I pulled out the first file. The header claimed the file contained ‘Expenses’. Inside the drop file was a plastic wallet filled with receipts. It was Derek’s business expenses, neatly filed away for claiming later.
The next file as I worked my way back was nothing to do with work – it was their house insurance policy. I put that back and lifted out the next one. It was labelled Dream Home. There were cut outs from brochures listing properties in Barbados. I skewed my lips to one side and leaned back in the chair to stare at the ceiling. I had seen a Caribbean homes brochure in the house before but couldn’t remember Derek ever talking about wanting to move there.
That was clearly what this was and then it hit me – Joanne was going, but she wasn’t taking Derek and maybe she had never planned to. She was going with the doctor!
I put the file back and took out the next one. It was labelled ‘Minutes’. It turned out it was the minutes of the shareholder meetings and they went back years.
Guiltily, I knew I hadn’t bothered to read the minutes from any of those sent to me in the last decade. Derek always called to invite me to the annual meeting and lunch. I always declined and later he would tell me what happened and what was decided. I think if he had ever asked to buy me out, I would have handed over the shares at whatever price he offered. I had more than made back the small amount I invested to help get his firm off the ground.

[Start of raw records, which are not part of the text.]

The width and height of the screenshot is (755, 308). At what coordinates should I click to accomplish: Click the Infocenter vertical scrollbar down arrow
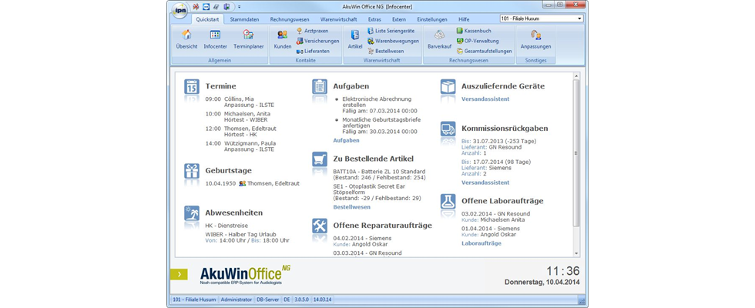[576, 253]
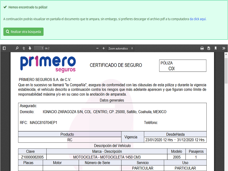Click the Primero Seguros logo in document
The width and height of the screenshot is (228, 171).
(x=48, y=64)
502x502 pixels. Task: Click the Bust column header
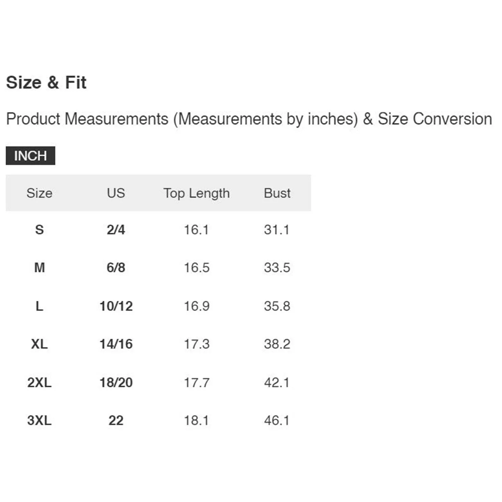[277, 193]
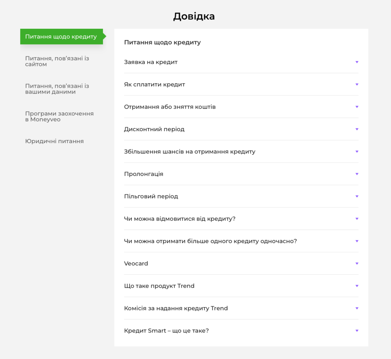
Task: Click arrow icon beside 'Пільговий період'
Action: pos(357,196)
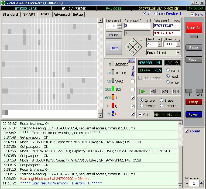The height and width of the screenshot is (189, 206).
Task: Open the Advanced tab
Action: 62,14
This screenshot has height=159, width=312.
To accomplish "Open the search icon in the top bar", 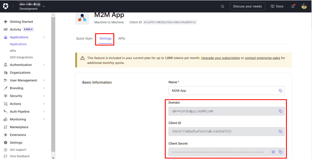I will [222, 6].
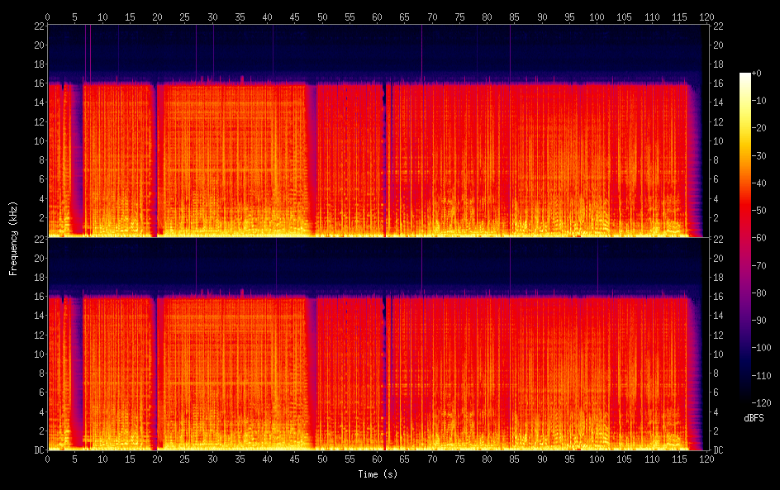
Task: Select the 0-second tick on the bottom time axis
Action: (47, 459)
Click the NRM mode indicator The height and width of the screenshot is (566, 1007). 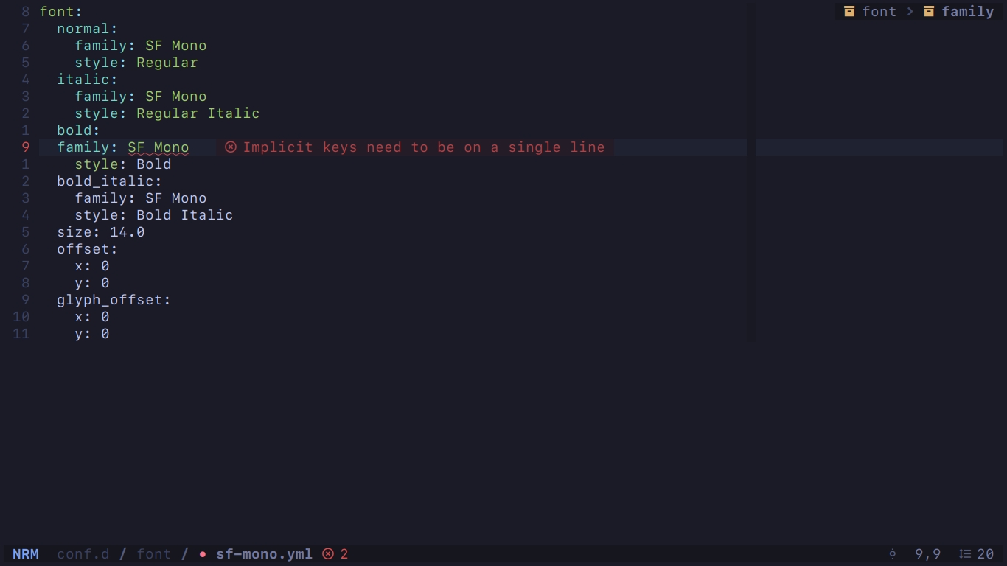[x=26, y=553]
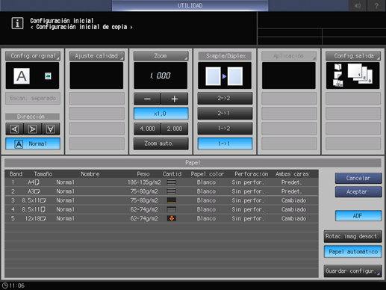Screen dimensions: 386x290
Task: Click the Simple/Dúplex preview thumbnail
Action: coord(225,75)
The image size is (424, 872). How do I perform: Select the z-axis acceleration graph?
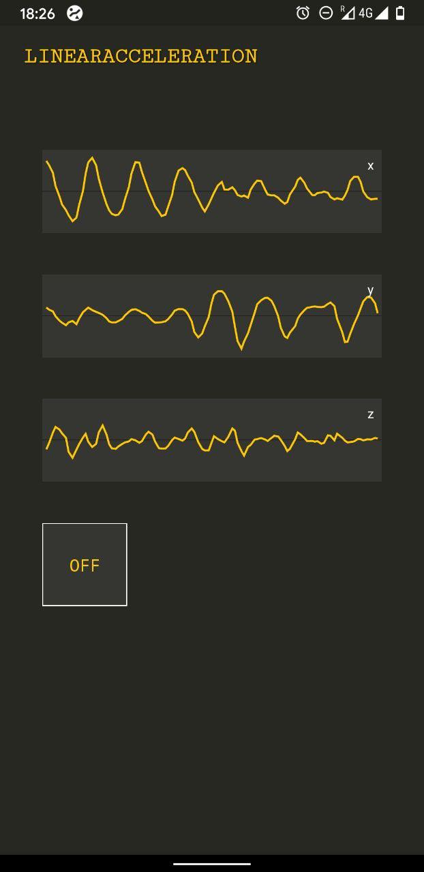[x=211, y=440]
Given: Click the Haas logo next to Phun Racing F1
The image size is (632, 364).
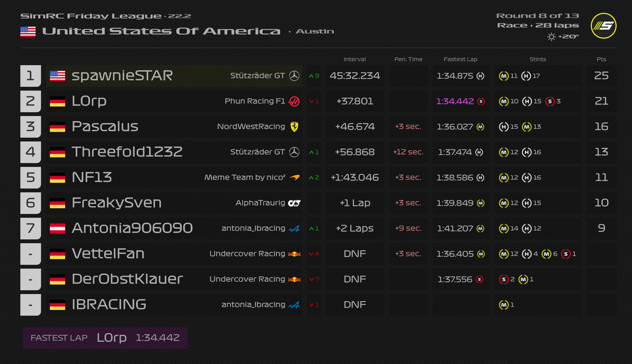Looking at the screenshot, I should tap(294, 101).
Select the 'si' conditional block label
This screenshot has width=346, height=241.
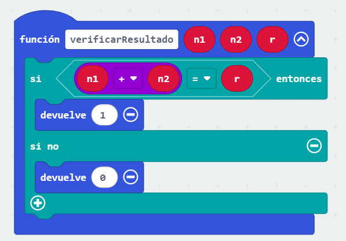(x=36, y=79)
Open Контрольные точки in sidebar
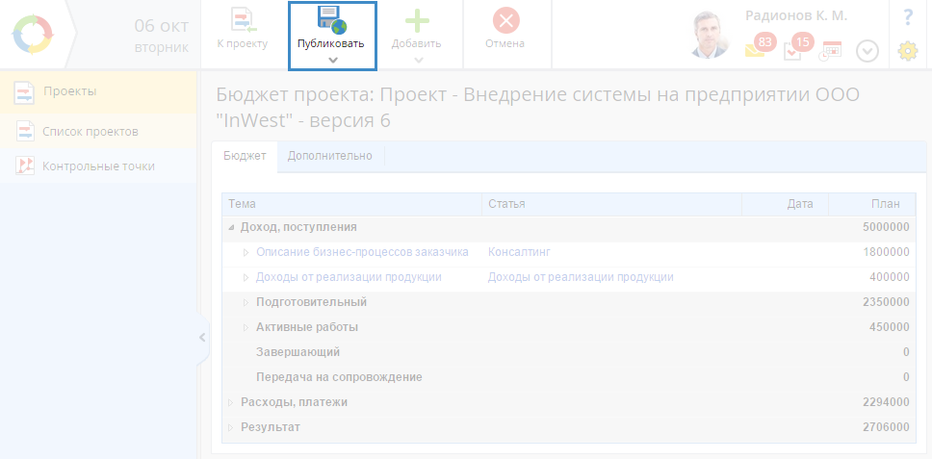This screenshot has height=459, width=932. click(98, 166)
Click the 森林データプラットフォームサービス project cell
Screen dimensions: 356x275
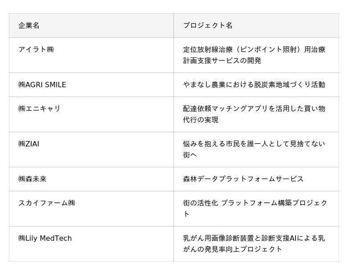pos(243,179)
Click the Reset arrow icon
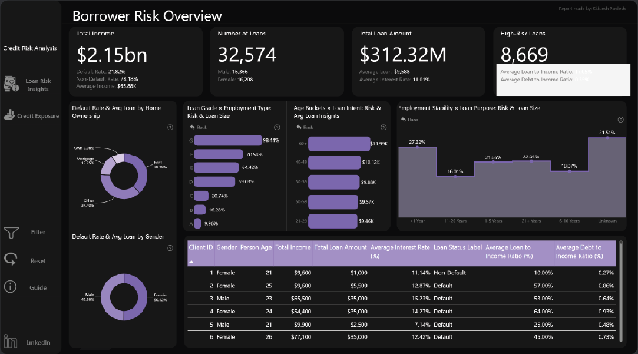638x354 pixels. [11, 260]
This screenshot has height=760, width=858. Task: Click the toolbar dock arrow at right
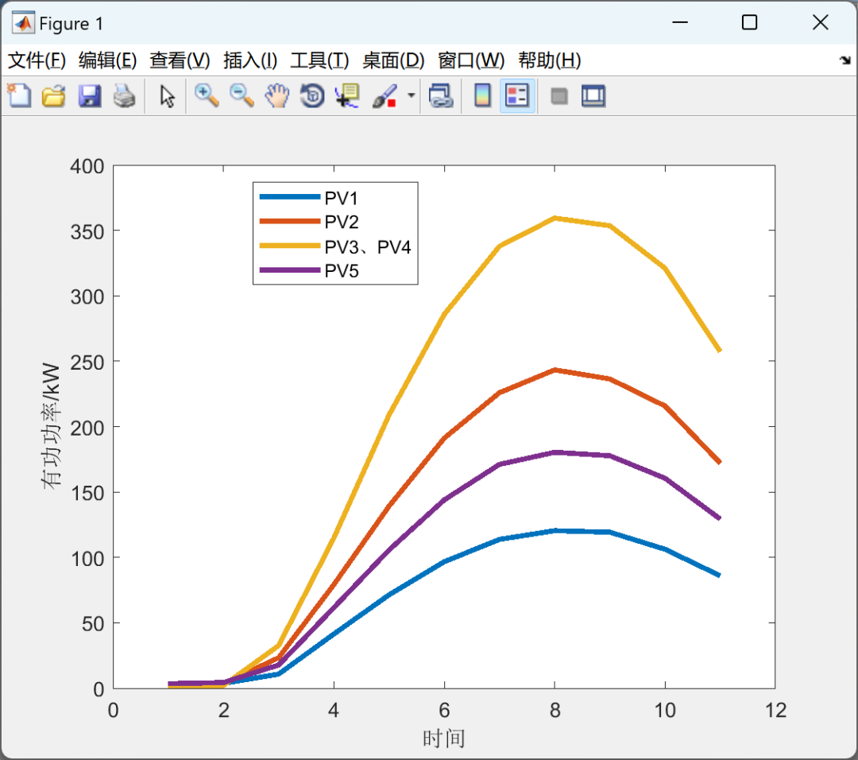pos(844,60)
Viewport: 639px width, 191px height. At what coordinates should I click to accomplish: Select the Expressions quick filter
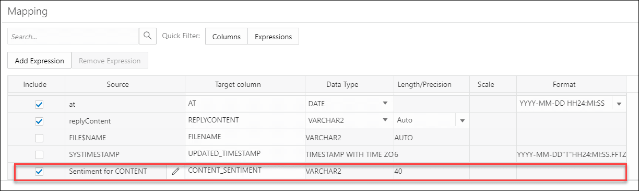[273, 37]
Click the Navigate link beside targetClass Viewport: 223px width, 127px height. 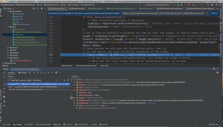coord(152,103)
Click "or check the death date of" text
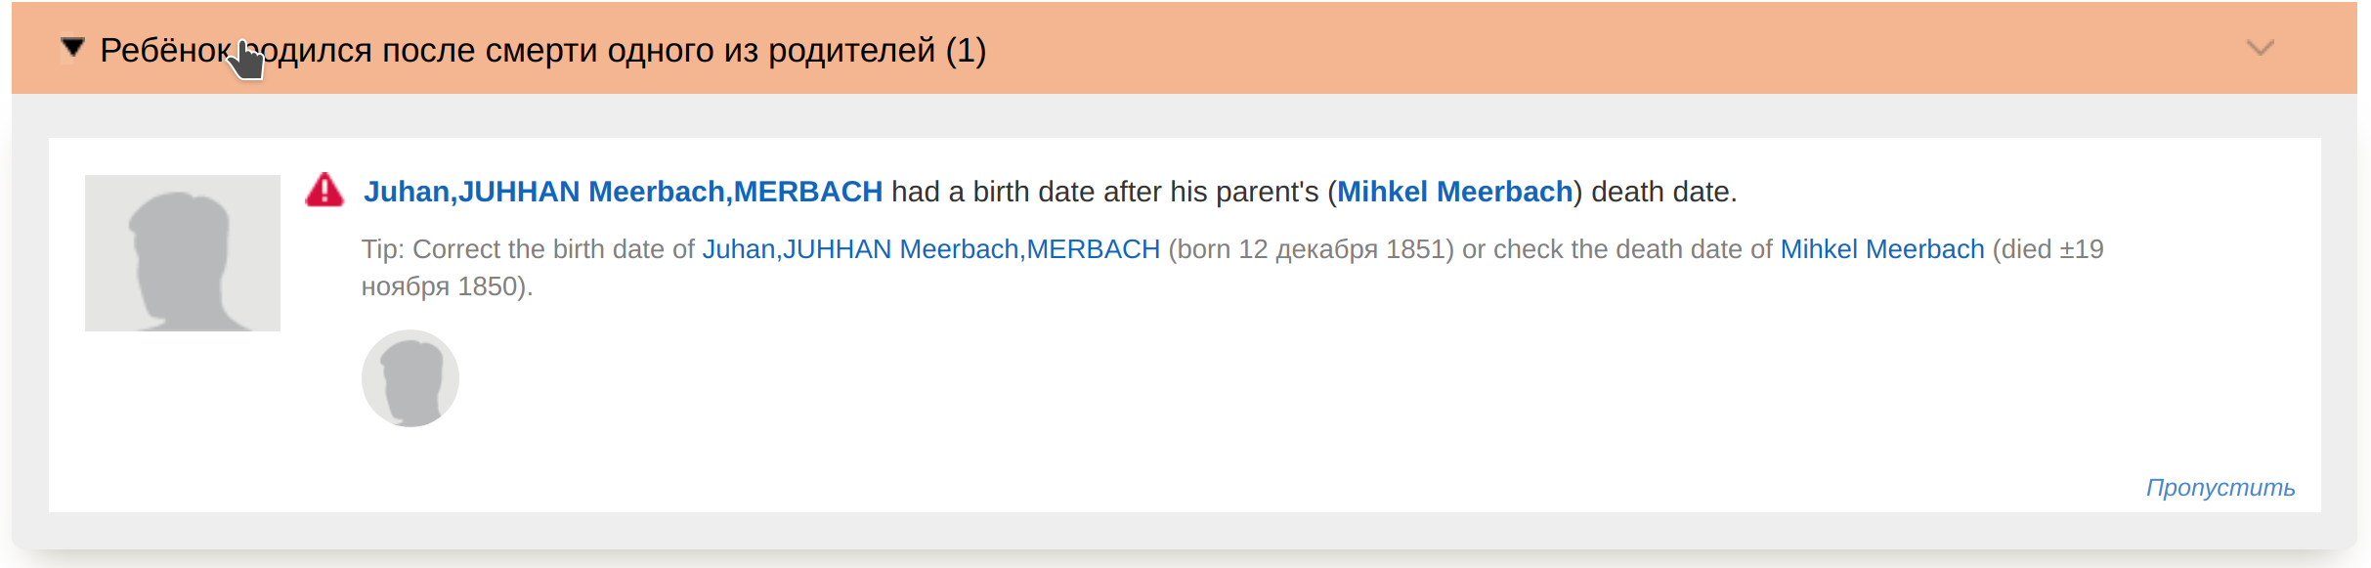Viewport: 2371px width, 568px height. 1617,249
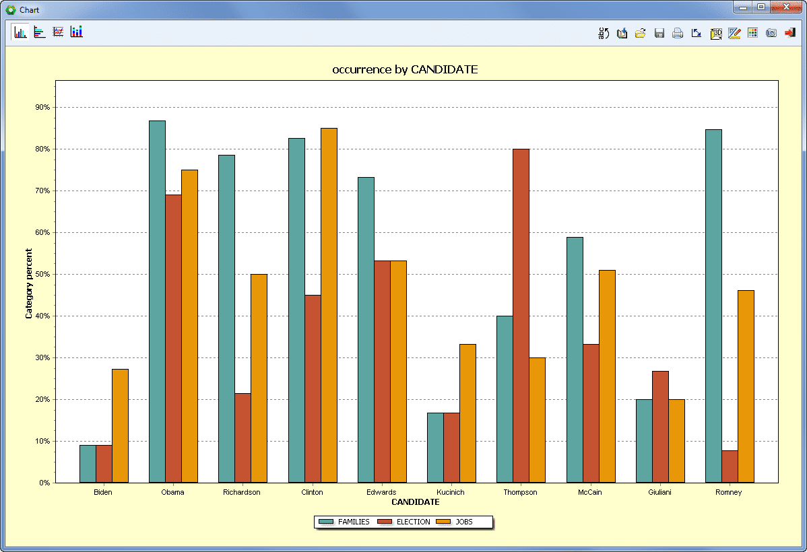Open chart editing with ruler-pencil icon
Image resolution: width=807 pixels, height=552 pixels.
(734, 33)
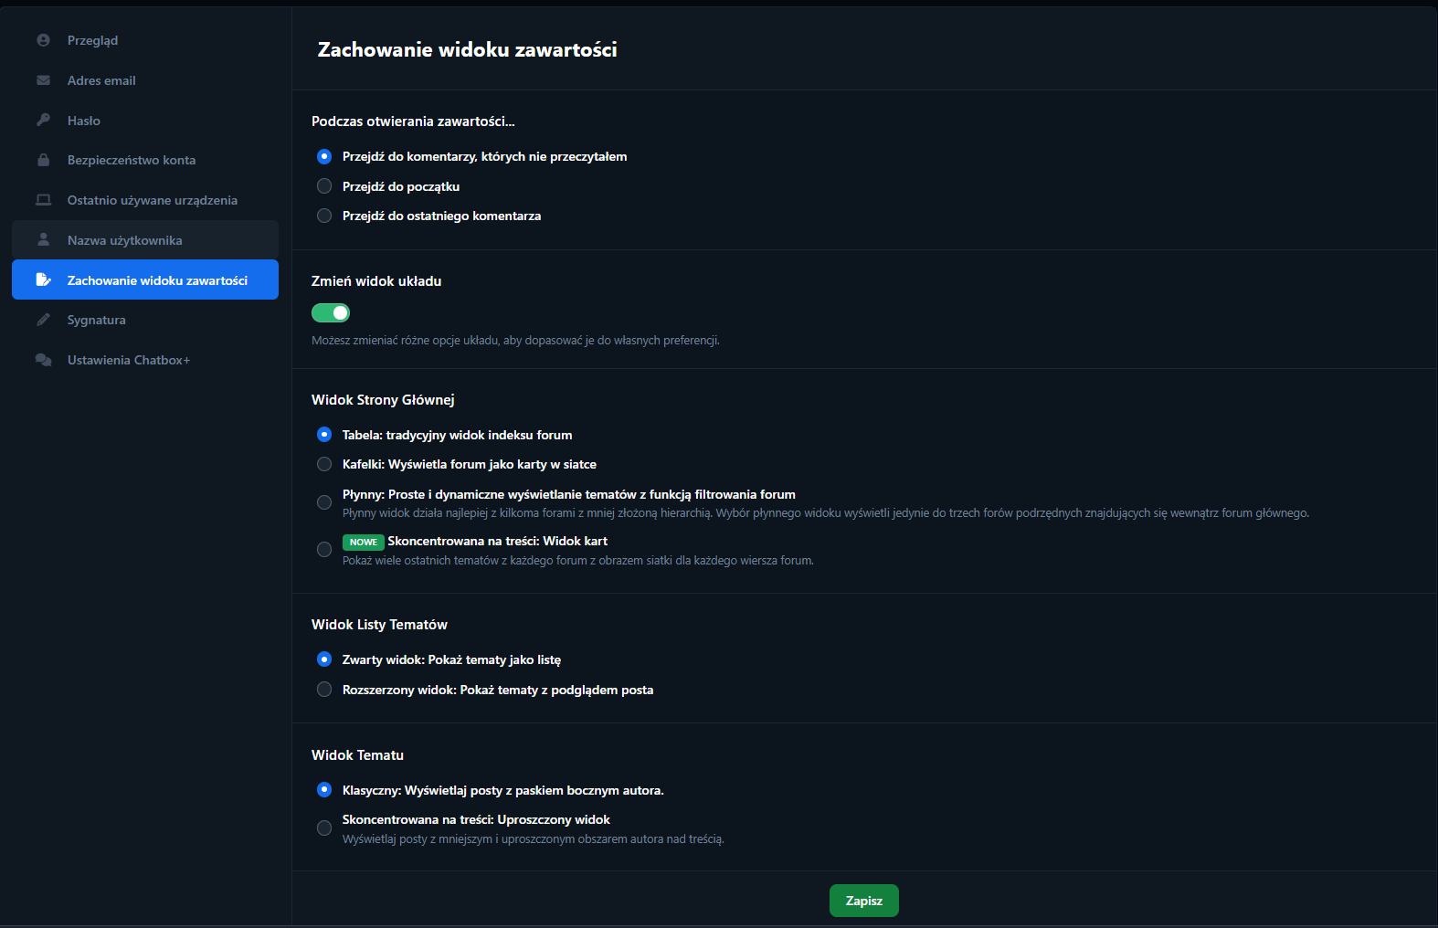Click the padlock icon for Bezpieczeństwo konta
The height and width of the screenshot is (928, 1438).
pyautogui.click(x=43, y=160)
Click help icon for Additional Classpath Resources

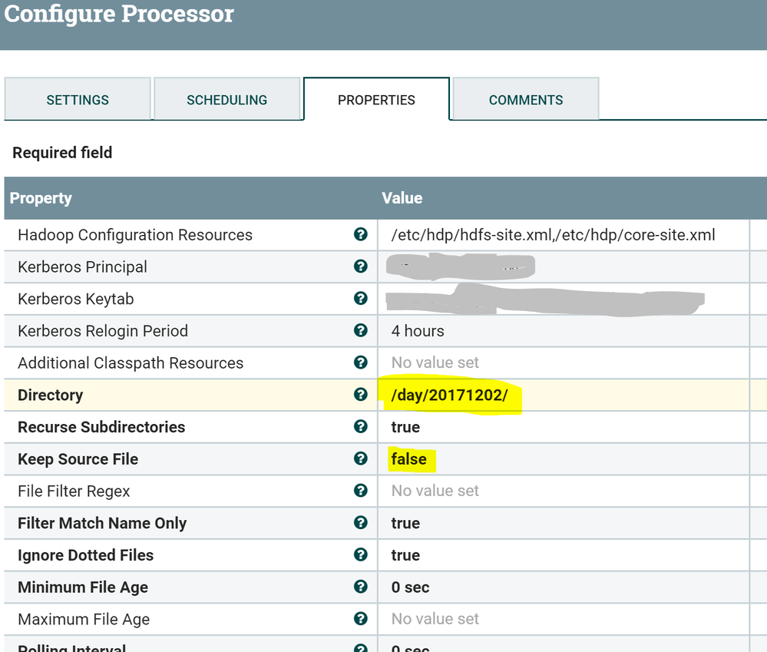pos(360,362)
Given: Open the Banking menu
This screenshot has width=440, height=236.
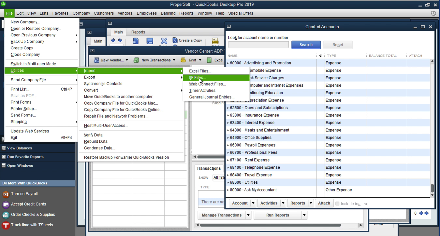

I skimmed the most recent ones now for no other reason than because I had them in my hand. It was the same mundane, mind-numbing business I had always found them to contain and exactly why I stopped reading them in the first place. It was only when my eyes caught on Tarquin’s name that they stopped to read for a moment.
I had the most recent annual general meeting minutes in my hand and was reading where the shareholders agreed to bring Tarquin into the fold. They were offering him a small number of shares – a big thing for a small business.
Tarquin Tremaine, the man who was, according to John, taking the firm to the next level and who had won Tamara’s heart. I was yet to meet him, though I knew what he looked like from the pictures I’d been shown. I could see one now simply by turning my head to look at the wall. Tall and handsome, with a floppy Hugh Grant hairstyle, he was going to make Tamara very happy. Given how well he had done for the firm - I knew this only from Derek talking about him in excited superlatives – it was no wonder they had agreed to give him shares. They wanted to keep him and being invested in the firm would lock him in. That he was joining Derek’s family must have made the deal even sweeter and I knew they offered him the shares because he was the one increasing the share value.
Mindy and Buster came back into the room just as I was wallowing in how badly I was letting people like Tarquin down today. I had his wedding to plan, a rush job because of Derek’s ill health and … well, if Shane couldn’t make the charges against me go away then they were going to need to hire someone else.
‘Found it,’ said Mindy, holding aloft a carrier bag with several tubs of the cream in. ‘I grabbed some of the unopened ones as well. I figured it might be getting into the cream before Mrs Bleakwith touches it.’
‘Good thinking.’ I nodded and pushed back from the desk, folding the laptop closed again so it looked as it had when we came in.
Mindy asked, ‘Did you find anything else?’
I gave her a glum look. ‘No. I don’t know what else there might be to find, and I guess I don’t know how to find it. I’m not much of a sleuth.’
‘Don’t say that, Auntie. You figured out about the doctor and the wife having an affair. That wasn’t easy to piece together.’
I shrugged in response. About to say something glib, my thoughts were interrupted by my phone ringing. The unexpected and loud noise gave me a start.
Fishing around in my bag, I got to it before the caller found themselves diverted to answerphone, but my adrenalin spiked when I saw the name displayed: Tamara.
Oh, my goodness! She knows we are in her house!
Feeling weak with terror, I thumbed the answer button. ‘Hello,’ I stammered.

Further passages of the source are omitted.